Having a meaning of "species" makes it possible for population biologists
to avoid the word and associated uncertainties. If genetic drift underlies
mechanistic species concepts, it follows that an assessment of the history
of genetic drift for some group of organisms will obviate the need for species
identification of those organisms. One or more species names may be applied,
but will convey no additional information.
GENETIC SPECIES AND SYSTEMATICS
It has been proposed that some organisms do exist in groups that are real,
and that the spatiotemporal distinctness of these groups arises when organisms
share in a process of genetic drift. The genetic species is also a distinct
kind of individual, different from the individual status that might be considered
for larger groups of organisms.

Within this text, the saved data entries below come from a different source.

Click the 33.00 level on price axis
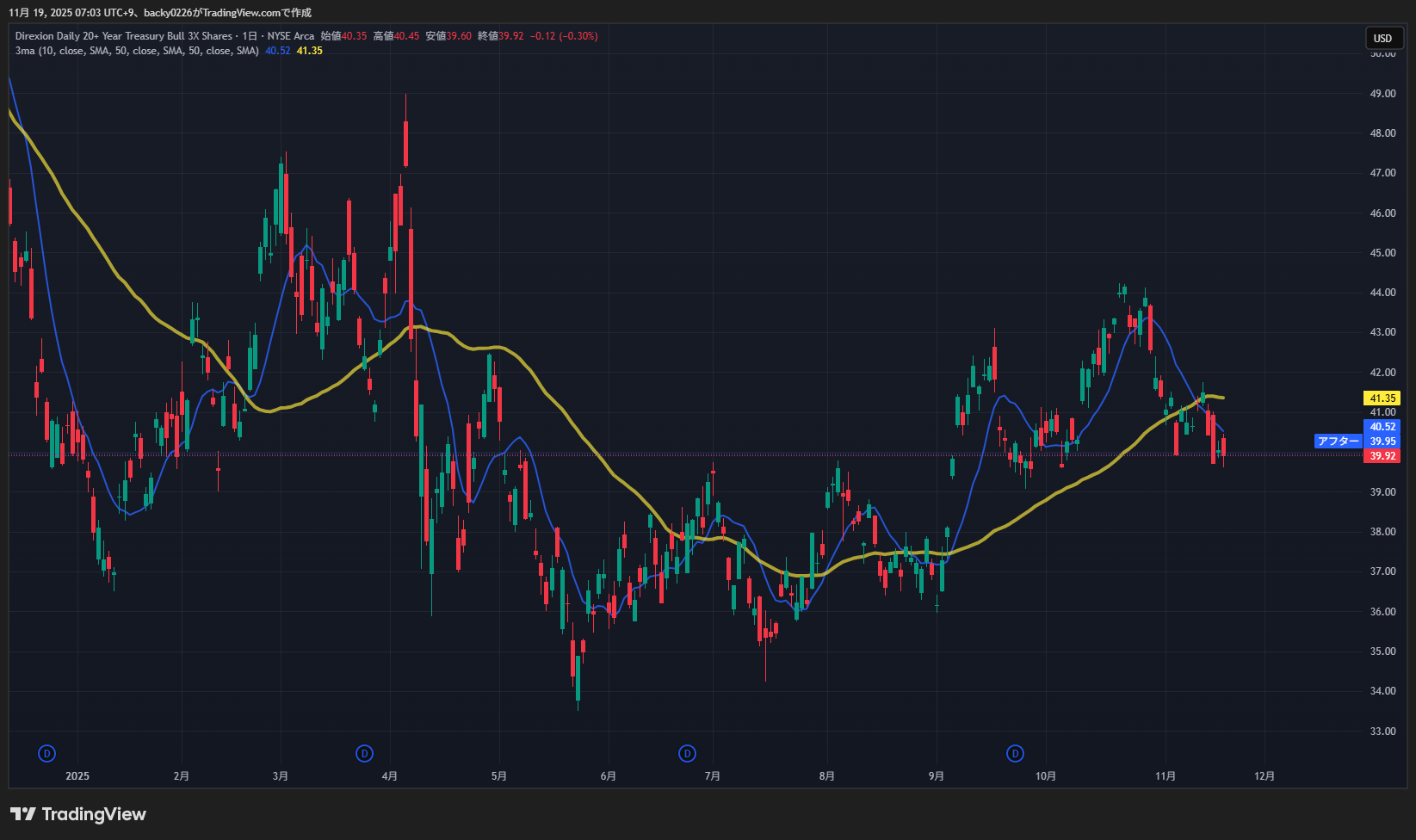The height and width of the screenshot is (840, 1416). [1382, 732]
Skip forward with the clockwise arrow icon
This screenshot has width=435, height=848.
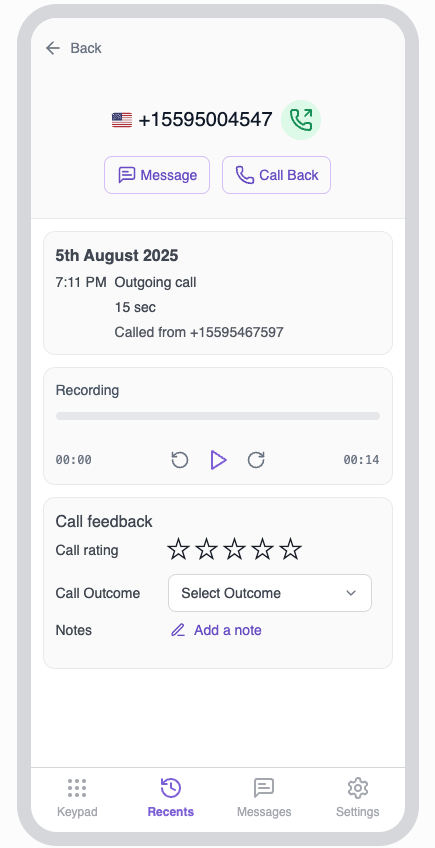(x=256, y=460)
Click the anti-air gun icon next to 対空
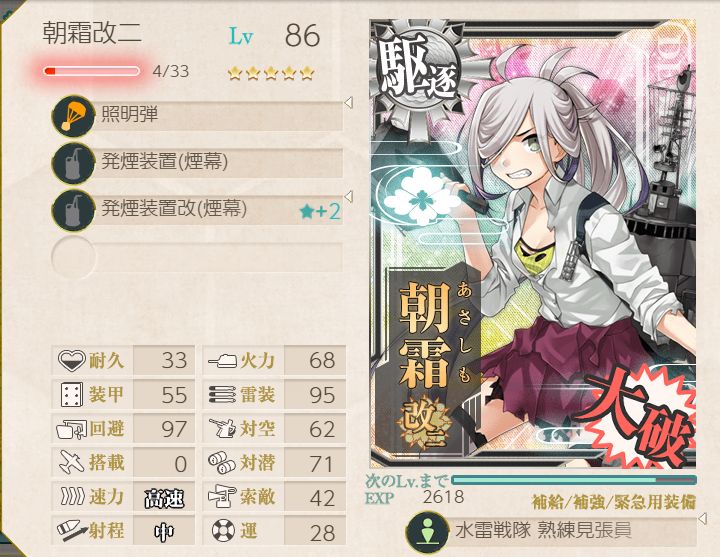 pos(222,428)
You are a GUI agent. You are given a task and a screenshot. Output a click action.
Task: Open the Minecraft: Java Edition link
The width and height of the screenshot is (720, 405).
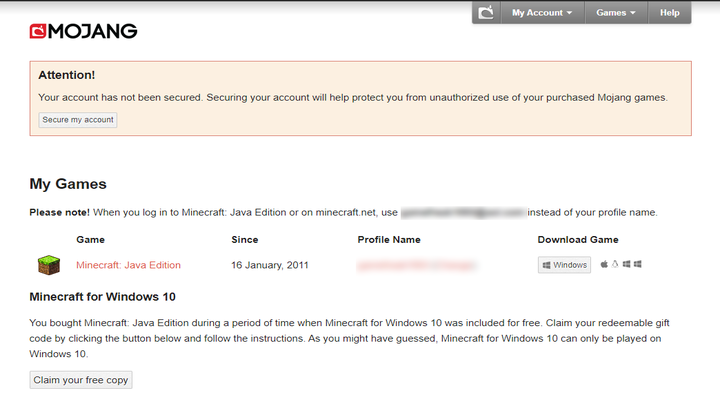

For example, it has been argued that species
are not different from genera or other taxa, and that a taxon at any level
can be thought of as an evolutionary unit (Nelson, 1989). However, the criteria
of genetic species is shared genetic drift among organisms. It is possible
that some organisms occur in a pattern of population structure with nested
levels of genetic drift among organisms (see GENETIC
DRIFT AND POPULATION STRUCTURE) so that genetic species may occur within
larger genetic species. However this pattern is still caused by genetic drift
among organisms, which is in turn caused by gene flow and
demographic exchangeability. These causes of individuality at the species
level need not be the same as processes that occur among species. While it
may be argued that there are processes of species turnover that are analogous
to genetic drift, these processes will not be identical to gene flow and
demographic exchangeability. In short, the genetic species is a distinct
kind of individual that includes multiple organisms.
The finding that an organism may not be part of a species, either in a
contemporaneous sense or a historical sense, has implications for the study
of the historical relationships among organisms and for classifying organisms.

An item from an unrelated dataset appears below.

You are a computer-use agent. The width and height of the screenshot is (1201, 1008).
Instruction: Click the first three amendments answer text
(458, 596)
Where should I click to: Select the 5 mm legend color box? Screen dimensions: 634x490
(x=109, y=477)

These implications may be roughly categorized as theoretical and practical.
The primary theoretical implication is that a systematic theory that assumes
that all organisms occur in nature as parts of species, may
be incorrect. For example, investigators in the field of phylogenetic systematics
strive to use historical relationships among organisms as a guide for the
classification of organisms (Hennig, 1979, p73). It is implicit, and sometimes
explicit, within this perspective that organisms truly do occur in phyla
(e.g. species or higher taxa). For instance Hennig stated that species and
higher taxa "are all segments of the temporal stream of successive `interbreeding
populations'" (1979, p81). If interbreeding populations are not, in fact,
a necessary occurrence for organisms, then the theory of phylogenetic systematics
has an error. However, as severe as the theoretical implications may be,
the practical implications are largely unknown. It is not known how many
organisms do not occur in genetic species, and it is not known to what degree
the ancestors of present day organisms occurred in genetic species. Also,
the estimation of gene trees as a way to estimate phylogenetic relationships
will appear to be insensitive to whether or not ancestral organisms were
in species. For instance, in the absence of sex there will still exist a
bifurcating gene tree history for extant DNAs, regardless of the species
status of ancestors (see CONTEMPORANEOUS SPECIES
AND HISTORY). Such a tree may be misidentified as a phylogeny, when it
actually does not represent phyla.
If the theoretical implications of the genetic species concept were to be
included in a theory of systematics, then at least two possible courses can
be considered. First, a theory of systematics could focus solely on the
historical relationships of individual organisms (Vrana and Wheeler, 1992).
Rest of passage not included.